### [What to do]
From the entries that follow, copy each line in which "agent" appears.

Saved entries
%%

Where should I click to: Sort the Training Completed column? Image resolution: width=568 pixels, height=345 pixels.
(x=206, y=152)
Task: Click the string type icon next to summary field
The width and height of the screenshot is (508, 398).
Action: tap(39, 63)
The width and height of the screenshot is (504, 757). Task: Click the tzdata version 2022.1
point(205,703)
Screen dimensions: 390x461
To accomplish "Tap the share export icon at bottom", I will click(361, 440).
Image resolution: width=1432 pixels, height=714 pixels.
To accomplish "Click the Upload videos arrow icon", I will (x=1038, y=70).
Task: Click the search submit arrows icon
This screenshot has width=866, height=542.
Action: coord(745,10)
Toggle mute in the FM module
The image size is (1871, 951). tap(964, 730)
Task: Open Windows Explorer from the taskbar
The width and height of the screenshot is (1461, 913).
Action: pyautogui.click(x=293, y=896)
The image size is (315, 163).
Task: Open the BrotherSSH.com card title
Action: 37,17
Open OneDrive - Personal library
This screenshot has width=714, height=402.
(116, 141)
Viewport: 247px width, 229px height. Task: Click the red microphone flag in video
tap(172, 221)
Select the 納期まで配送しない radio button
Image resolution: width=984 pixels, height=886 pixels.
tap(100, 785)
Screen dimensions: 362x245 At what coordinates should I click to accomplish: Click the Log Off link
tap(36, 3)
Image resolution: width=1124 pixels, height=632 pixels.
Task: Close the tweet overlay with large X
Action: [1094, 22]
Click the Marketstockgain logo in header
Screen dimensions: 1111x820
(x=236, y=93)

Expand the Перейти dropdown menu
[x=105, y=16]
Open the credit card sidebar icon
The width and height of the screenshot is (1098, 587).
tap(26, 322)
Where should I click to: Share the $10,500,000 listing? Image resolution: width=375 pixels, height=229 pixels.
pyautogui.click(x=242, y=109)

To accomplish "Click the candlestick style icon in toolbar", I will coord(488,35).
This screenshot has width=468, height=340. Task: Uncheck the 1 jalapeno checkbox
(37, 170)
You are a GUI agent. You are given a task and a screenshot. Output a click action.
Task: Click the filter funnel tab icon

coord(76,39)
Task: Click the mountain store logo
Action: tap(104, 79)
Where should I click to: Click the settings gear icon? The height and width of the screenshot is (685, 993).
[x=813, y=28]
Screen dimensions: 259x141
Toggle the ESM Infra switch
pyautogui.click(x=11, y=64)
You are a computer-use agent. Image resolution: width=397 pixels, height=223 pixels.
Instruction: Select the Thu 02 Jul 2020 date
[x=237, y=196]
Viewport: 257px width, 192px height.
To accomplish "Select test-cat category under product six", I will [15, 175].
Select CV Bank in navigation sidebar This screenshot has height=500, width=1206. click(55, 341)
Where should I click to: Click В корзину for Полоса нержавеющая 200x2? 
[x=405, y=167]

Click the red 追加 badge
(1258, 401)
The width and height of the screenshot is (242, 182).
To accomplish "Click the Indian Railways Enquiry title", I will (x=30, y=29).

%%

### [Your response]
You are a GUI agent. You are given a task and a screenshot. Output a click action.
You are a computer-use agent. Image resolution: width=397 pixels, height=223 pixels.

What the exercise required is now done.